Dans le processus de débruitage utilisé par Stable Diffusion, le modèle génère des images en supprimant itérativement le bruit aléatoire jusqu'à ce qu'un nombre configuré d'étapes ait été atteint. Le processus est guidé par un encodeur de texte CLIP pré-entraîné sur les concepts avec le mécanisme d'attention, jusqu’à générer une image qui illustre une représentation du concept entraîné. (Crédit : Stable Diffusion/Wikipedia)
Sora plus fort que Google et les start-ups ?
Google mène deux projets de recherche simultanés qui font progresser ce qu'un porte-parole a appelé « l'état de l'art en matière de modèles de génération vidéo », à savoir Lumiere et VideoPoet. Lancé au début du mois, Lumiere est la technologie de génération vidéo la plus avancée de Google. Elle propose 80 images par seconde, contre 25 pour des concurrents comme Stable Video Diffusion. « Conçu pour traiter les informations et automatiser les tâches, Gemini offre une intégration transparente des modalités dès le départ, ce qui le rend potentiellement plus intuitif pour les utilisateurs qui recherchent une expérience directe et axée sur les tâches », a expliqué Bernard Marr, ajoutant néanmoins que « l'approche en couches de GPT-4 permettait une amélioration plus granulaire des capacités au fil du temps, et donc une flexibilité et une profondeur dans les capacités de conversation et de génération de contenu ».

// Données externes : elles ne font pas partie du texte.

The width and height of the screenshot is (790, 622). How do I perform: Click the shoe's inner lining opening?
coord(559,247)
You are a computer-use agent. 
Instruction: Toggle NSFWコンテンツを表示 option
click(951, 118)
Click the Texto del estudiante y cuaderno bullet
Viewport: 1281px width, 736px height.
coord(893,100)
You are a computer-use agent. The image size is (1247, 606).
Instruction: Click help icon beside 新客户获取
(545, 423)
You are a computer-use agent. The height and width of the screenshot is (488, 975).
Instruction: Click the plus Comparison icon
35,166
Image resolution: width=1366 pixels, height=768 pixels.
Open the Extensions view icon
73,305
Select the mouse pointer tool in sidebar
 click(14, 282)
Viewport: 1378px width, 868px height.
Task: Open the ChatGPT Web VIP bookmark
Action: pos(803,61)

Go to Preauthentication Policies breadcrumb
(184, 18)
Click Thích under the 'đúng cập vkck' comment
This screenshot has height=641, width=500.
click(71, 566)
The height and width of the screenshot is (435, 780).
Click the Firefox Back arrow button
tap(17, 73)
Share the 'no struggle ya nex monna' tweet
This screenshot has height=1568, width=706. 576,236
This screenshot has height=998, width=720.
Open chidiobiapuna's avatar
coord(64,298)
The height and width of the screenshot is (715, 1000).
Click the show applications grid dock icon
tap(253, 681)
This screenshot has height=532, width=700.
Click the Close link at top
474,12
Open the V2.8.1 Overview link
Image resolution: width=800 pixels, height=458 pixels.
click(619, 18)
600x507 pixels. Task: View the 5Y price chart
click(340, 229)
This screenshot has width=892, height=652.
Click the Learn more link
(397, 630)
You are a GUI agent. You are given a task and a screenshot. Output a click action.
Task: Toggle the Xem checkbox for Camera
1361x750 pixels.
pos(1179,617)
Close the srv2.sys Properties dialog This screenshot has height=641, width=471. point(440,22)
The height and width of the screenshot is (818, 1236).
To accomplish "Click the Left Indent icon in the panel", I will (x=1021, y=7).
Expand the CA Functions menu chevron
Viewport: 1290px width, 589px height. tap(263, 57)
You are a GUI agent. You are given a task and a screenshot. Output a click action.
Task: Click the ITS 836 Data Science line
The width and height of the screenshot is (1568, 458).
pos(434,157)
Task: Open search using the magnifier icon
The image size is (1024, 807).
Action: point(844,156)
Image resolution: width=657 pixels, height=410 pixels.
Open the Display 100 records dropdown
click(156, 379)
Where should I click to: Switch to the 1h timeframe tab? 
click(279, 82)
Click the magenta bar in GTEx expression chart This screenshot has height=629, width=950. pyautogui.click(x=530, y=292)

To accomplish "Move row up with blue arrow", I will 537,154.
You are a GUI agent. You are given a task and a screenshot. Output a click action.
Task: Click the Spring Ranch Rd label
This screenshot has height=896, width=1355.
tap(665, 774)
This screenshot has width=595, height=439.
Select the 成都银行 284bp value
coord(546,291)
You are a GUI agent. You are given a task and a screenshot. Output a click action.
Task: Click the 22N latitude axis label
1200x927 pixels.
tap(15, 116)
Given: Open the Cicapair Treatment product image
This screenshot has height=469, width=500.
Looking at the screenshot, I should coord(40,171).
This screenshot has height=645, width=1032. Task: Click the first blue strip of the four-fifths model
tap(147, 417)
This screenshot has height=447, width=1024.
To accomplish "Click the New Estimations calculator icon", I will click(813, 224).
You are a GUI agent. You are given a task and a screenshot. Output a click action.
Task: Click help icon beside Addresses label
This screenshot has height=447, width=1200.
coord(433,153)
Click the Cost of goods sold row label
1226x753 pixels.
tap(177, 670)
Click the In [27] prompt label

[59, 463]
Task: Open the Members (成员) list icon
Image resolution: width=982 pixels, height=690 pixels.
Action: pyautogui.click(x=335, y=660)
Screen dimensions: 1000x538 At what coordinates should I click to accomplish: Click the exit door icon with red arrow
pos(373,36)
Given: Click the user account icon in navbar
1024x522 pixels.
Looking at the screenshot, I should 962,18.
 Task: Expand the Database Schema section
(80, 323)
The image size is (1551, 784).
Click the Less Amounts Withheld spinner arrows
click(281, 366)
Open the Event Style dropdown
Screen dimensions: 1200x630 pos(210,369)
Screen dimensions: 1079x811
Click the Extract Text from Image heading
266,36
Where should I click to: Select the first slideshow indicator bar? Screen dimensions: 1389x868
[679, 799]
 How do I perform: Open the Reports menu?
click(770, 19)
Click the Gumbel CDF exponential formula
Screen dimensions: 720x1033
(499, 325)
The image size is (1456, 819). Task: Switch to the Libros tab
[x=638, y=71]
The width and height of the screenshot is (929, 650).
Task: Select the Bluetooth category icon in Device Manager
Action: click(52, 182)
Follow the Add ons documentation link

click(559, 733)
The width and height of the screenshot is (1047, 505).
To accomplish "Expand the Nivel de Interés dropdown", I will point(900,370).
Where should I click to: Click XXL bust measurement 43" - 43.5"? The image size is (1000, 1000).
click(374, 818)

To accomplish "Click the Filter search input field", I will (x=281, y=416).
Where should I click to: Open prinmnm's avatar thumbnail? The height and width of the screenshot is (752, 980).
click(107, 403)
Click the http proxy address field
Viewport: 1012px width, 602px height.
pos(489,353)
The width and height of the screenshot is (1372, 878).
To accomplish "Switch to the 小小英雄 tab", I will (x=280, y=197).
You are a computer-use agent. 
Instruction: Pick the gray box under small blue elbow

Dans une comparaison directe, Sora semble plus puissant que les modèles de génération vidéo de Google. Alors que Lumiere de Google peut produire une vidéo d'une résolution de 512X512 pixels, Sora prétend atteindre des résolutions allant jusqu'à 1920X1080 pixels, soit une qualité HD. Les vidéos de Lumiere sont limitées à environ 5 secondes, alors que celles de Sora peuvent durer jusqu'à une minute. En outre, Lumiere ne peut pas réaliser de vidéos composées de plusieurs plans, alors que Sora le peut. Sora, comme d'autres modèles, serait également capable d'effectuer des tâches d'édition vidéo, créer par exemple des vidéos à partir d'images ou d'autres vidéos, combiner des éléments provenant de différentes vidéos et prolonger des vidéos dans le temps. « Dans la compétition entre Sora d’OpenAI et des start-ups comme Runway AI, la maturité peut offrir des avantages en termes de fiabilité et d'évolutivité », a encore déclaré Bernard Marr. « Alors que les start-ups apportent souvent des approches innovantes et de l'agilité, OpenAI, compte tenu du financement important qu’elle reçoit d'entreprises comme Microsoft, devrait pouvoir rattraper son retard et potentiellement le surmonter rapidement ».